That's one of Tony's best!
Tony was one of those guys who faded slowly out of public view, so it's easy to forget how radical his playing was when he first came on the scene and how much it changed acoustic guitar playing afterward.
That smooth rippling sound Tony got with a flatpack was a sound that only fingers could ever do before. Doc Watson could do cross-picking, the term used for that technique, but Doc couldn't play melody using it. And Doc's playing was rougher and choppier sounding.
Tony as an artist had as big influence on modern acoustic music as his playing style. He came from a Southern family, but was raised in California, where his career began. His influences were Californians, not North Carolinians, and there was only a faint hint of the South in his singing voice.
Back then, bluegrass was still considered to be a branch of folk music and not a serious musical genre of its own. The players were seen as rednecks if they came from the east, or hippies if they came from the west.
And then Tony showed up. Longer hippie hair, but always dressed in west-coast casual elegance, and always a nice suit of clothes. No cowboy or hippie or redneck in anything, with a voice as beautiful as his playing, and all as neat as a pin. Never a hair out of place or a mistakenly-struck string.

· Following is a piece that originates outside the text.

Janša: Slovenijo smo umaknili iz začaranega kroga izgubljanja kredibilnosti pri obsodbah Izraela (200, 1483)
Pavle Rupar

His songs were pure quill bluegrass, though, played with smoothness, precision, and gob-stopping speed. Rice showed everyone what bluegrass became, but always was: American-style chamber music, art music only the best can play, and 100% native-grown American, while showing off bits of every other nation's own art music in it.
Tony always acted like a serious musician, always looked like a gentleman, played seriously musical concerts, and showed the world how good America's most home-grown instrumental music could be. And how challenging it could be to a professional musician who was brave enough to plunge into its depths.
A Paganini of the guitar, easily the equal of the best classical guitarists, playing on steel strings with a flatpick on a guitar that was built for only rhythm playing styles- a flashy prop for a singing movie cowboy.
Guys like Tony don't come along very often, but when they do, they always light a fire somewhere that grows over time.
Tony's now gone, but he left us Sara Jaroz, Molly Tuttle, Billy Strings, and many others to carry what he started on to greater heights.